Neutral citation: [2024] KEELC 1339 (KLR)

Republic of Kenya

In the Environment and Land Court at Nyandarua

Environment and Land Appeal 34 of 2023

YM Angima, J

March 14, 2024

Between

Teachers Service Commission

Appellant

and

Geoffrey Ngaruiya Kariuki

Respondent

Judgment

A. Introduction 1. This is an appeal against the ruling and order of Hon. Charles Obulutsa (CM) dated 02. 12. 2022 in Nyahururu CM ELC No. E060 of 2021 – Geoffrey Ngaruiya Kariuki -vs- Teachers Service Commission. By the said ruling, the trial court dismissed the Appellant’s application dated 15. 07. 2022 seeking, inter alia, the setting aside of the ex parte judgment entered against it and all consequential orders and leave to defend the Respondent’s suit. The trial court, however, lifted the process of execution of the ex parte decree through attachment and sale of the Appellant’s assets.

B. Background 2. The material on record shows that vide a plaint dated 30. 07. 2021 the Respondent sued the Appellant seeking numerous reliefs which included damages for breach of contract, damages for trespass, loss of expected income and various amounts of money on account of alleged rent arrears and the cost of partitioning the demised premises at which the Appellant was a tenant.

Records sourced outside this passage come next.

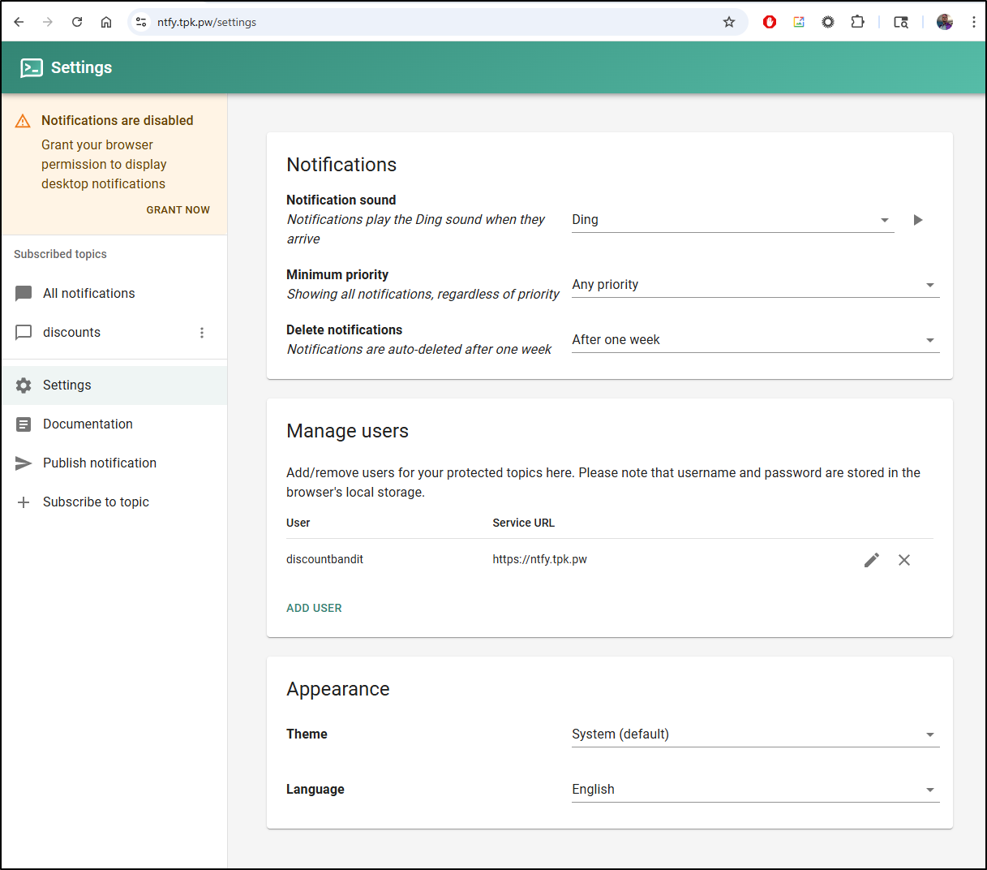Delete the discountbandit user with X icon

tap(903, 560)
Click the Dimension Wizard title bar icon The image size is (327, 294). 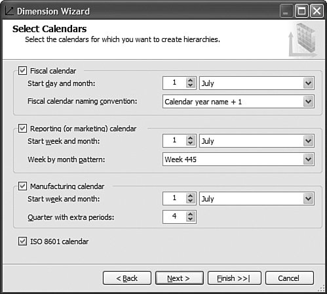coord(9,11)
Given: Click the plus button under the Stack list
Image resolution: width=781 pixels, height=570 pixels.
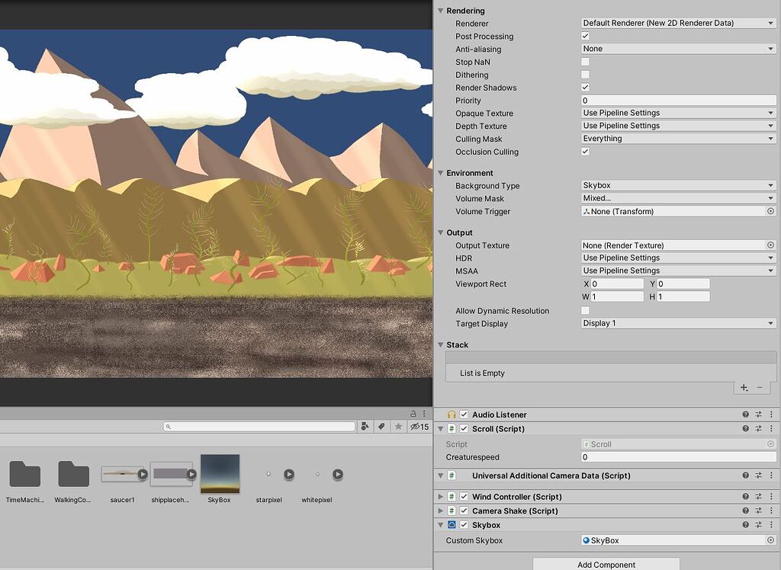Looking at the screenshot, I should [x=743, y=387].
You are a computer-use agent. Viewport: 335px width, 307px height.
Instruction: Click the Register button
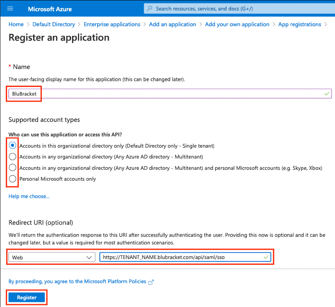(27, 297)
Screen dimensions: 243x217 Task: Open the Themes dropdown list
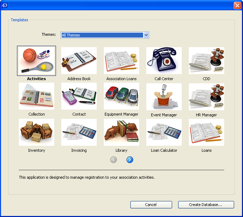pos(146,35)
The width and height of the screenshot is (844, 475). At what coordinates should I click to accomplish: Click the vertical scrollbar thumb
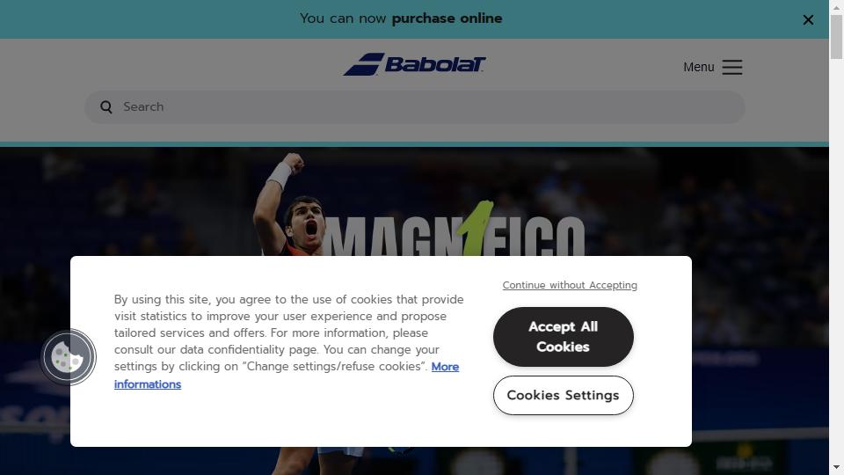836,37
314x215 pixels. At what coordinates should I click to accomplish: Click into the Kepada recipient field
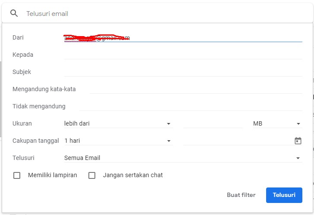183,55
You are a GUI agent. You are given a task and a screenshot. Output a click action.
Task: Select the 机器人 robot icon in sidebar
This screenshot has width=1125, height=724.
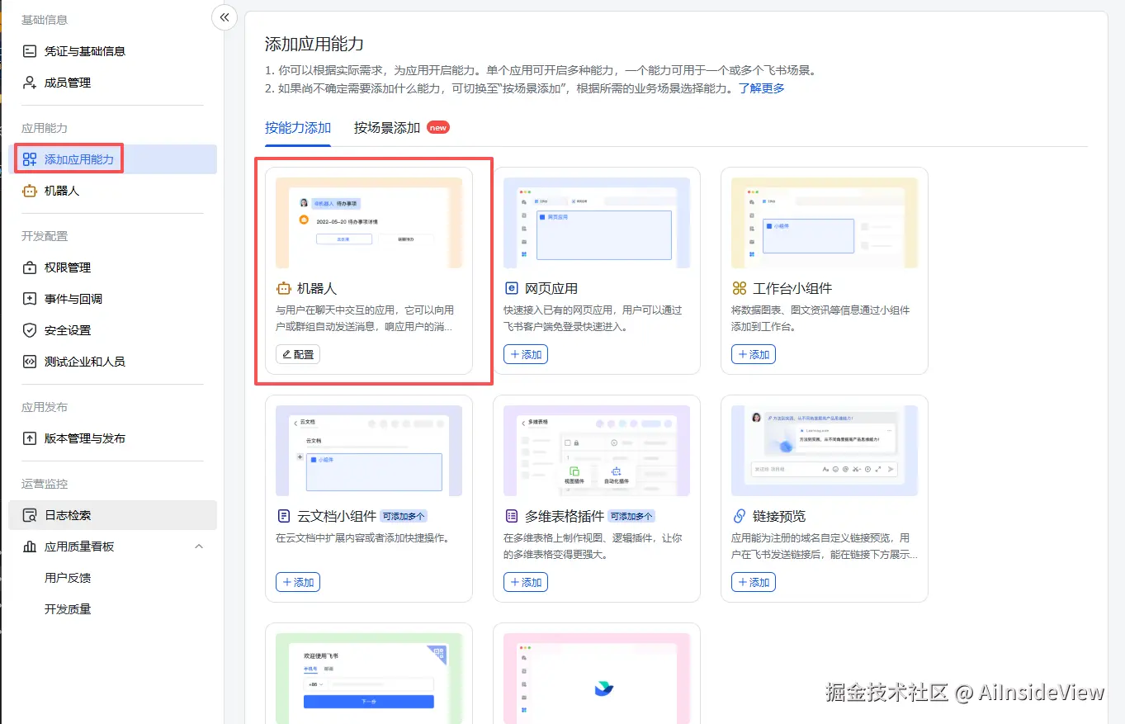(x=30, y=191)
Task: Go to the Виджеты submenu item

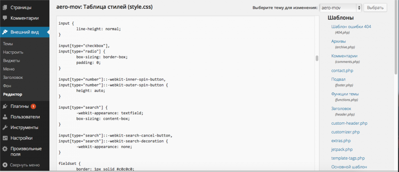Action: 11,61
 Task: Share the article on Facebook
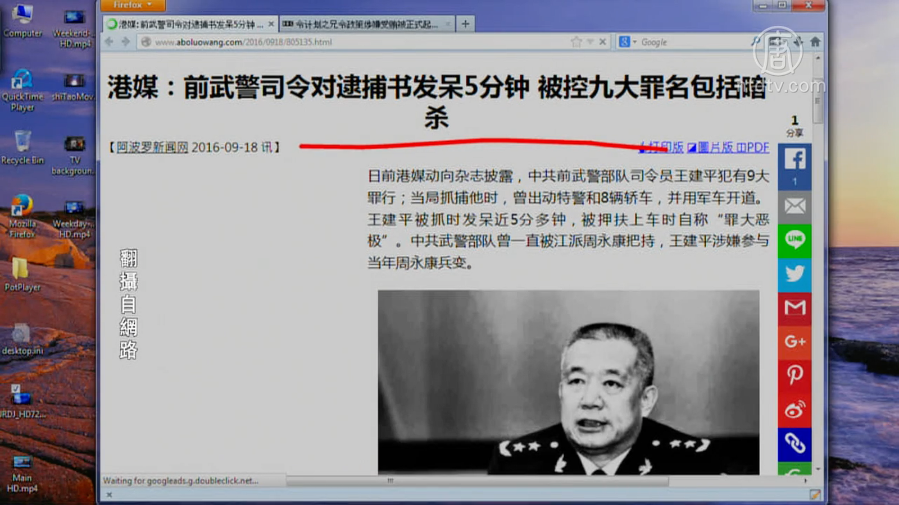(794, 160)
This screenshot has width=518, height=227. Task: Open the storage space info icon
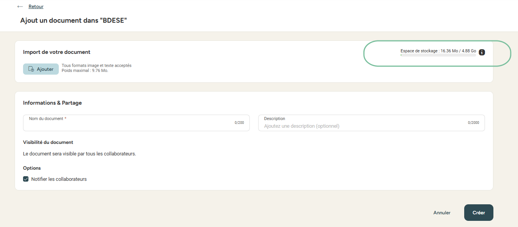pyautogui.click(x=482, y=52)
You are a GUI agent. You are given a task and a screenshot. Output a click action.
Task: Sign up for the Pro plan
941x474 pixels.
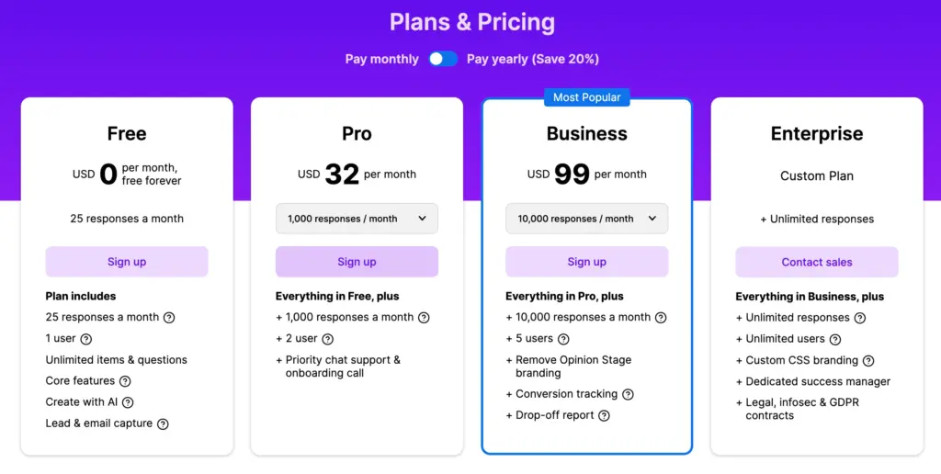pyautogui.click(x=357, y=262)
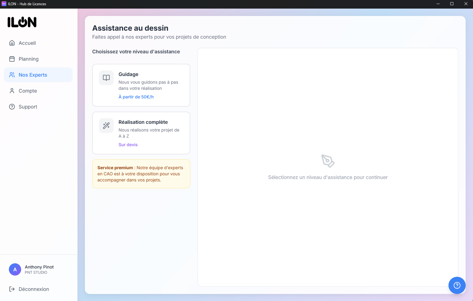473x301 pixels.
Task: Switch to the Nos Experts sidebar entry
Action: (x=33, y=75)
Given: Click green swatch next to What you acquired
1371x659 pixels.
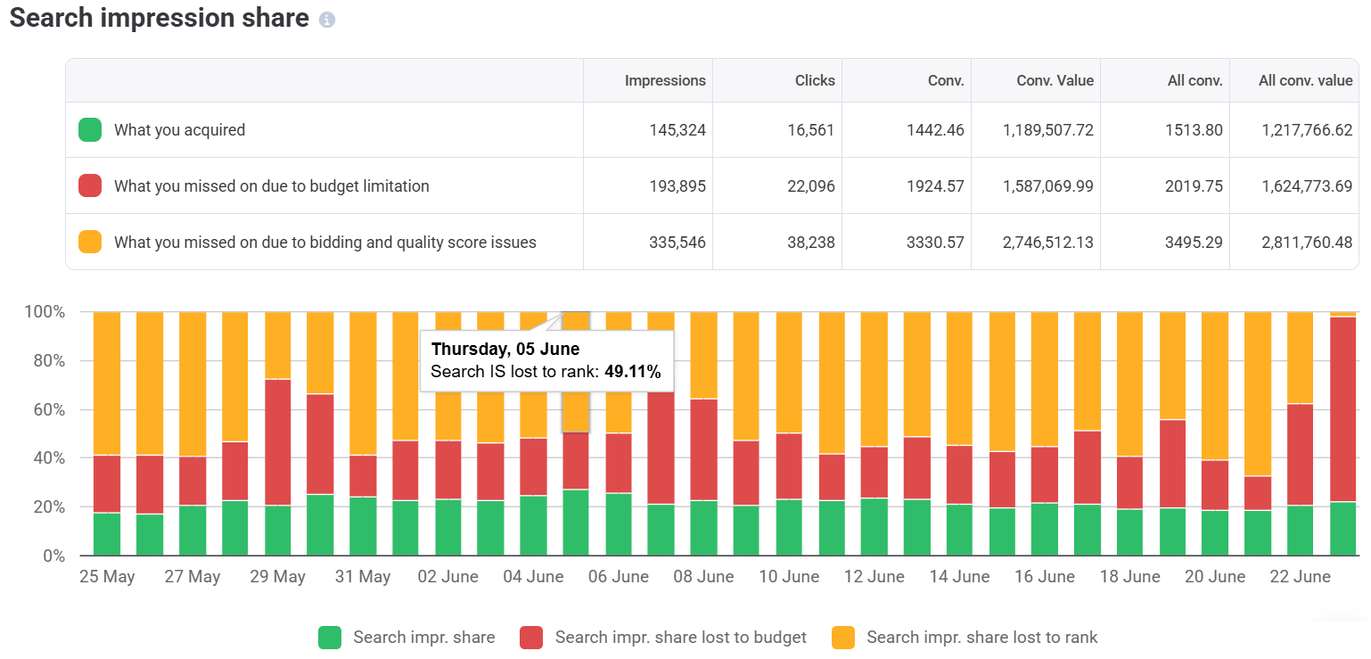Looking at the screenshot, I should (90, 130).
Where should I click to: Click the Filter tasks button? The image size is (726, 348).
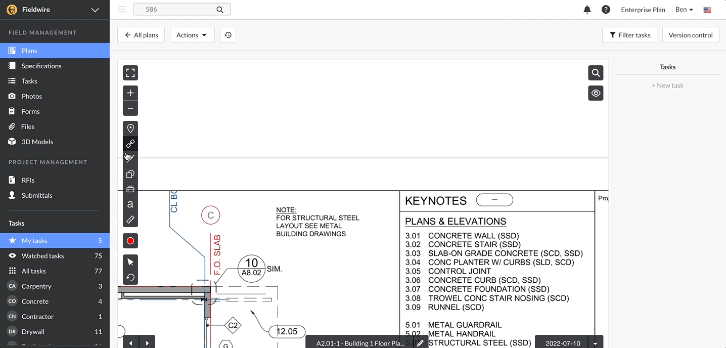pos(629,35)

The lease between the parties was said to have been for a period of 5 years and 6 months with effect from 01. 09. 2014. It was contended by the Respondent that despite the lease having expired about March, 2020, the Appellant had failed to vacate the demised premises and it was still in occupation without making payment of any rent.

3. The record shows that the Appellant neither entered appearance nor filed a defence to the action in consequence whereof the Respondent sought and obtained interlocutory judgment against the Appellant. The record further shows that the suit proceeded for formal proof whereupon a final ex parte judgment was entered against the Appellant on 17. 02. 2022.

4. Vide a notice of motion dated 15. 07. 2022 expressed to be grounded upon Articles 50(1) and 159 of the Constitution, Order 10 Rule 11, Order 12 Rules 7 & Order 51 Rule 1 of the Civil Procedure Rules, Sections 3A and 63 of the Civil Procedure Act, Cap. 21 of the Laws of Kenya, Section 21 of the Government Proceedings Act Cap. 40 of the Laws of Kenya and the inherent power of the court the Appellant sought, inter alia, the setting aside of the ex parte judgment together with all consequential orders, leave to file its defence out of time, and the lifting of the execution process which had already commenced against it. The Appellant contended that it had not been served with summons to enter appearance and pleadings in the suit; that it had a good defence on the merits to the action; and that the entire process of execution was in contravention of the law including, in particular, Section 21 of the Government Proceedings Act (Cap.40) and Section 21 of the Teachers Service Commission Act, 2012. The Appellant further contended that the Respondent had filed and proceeded with the suit clandestinely whilst the parties were negotiating a settlement which culminated in the payment of all rent arrears in full.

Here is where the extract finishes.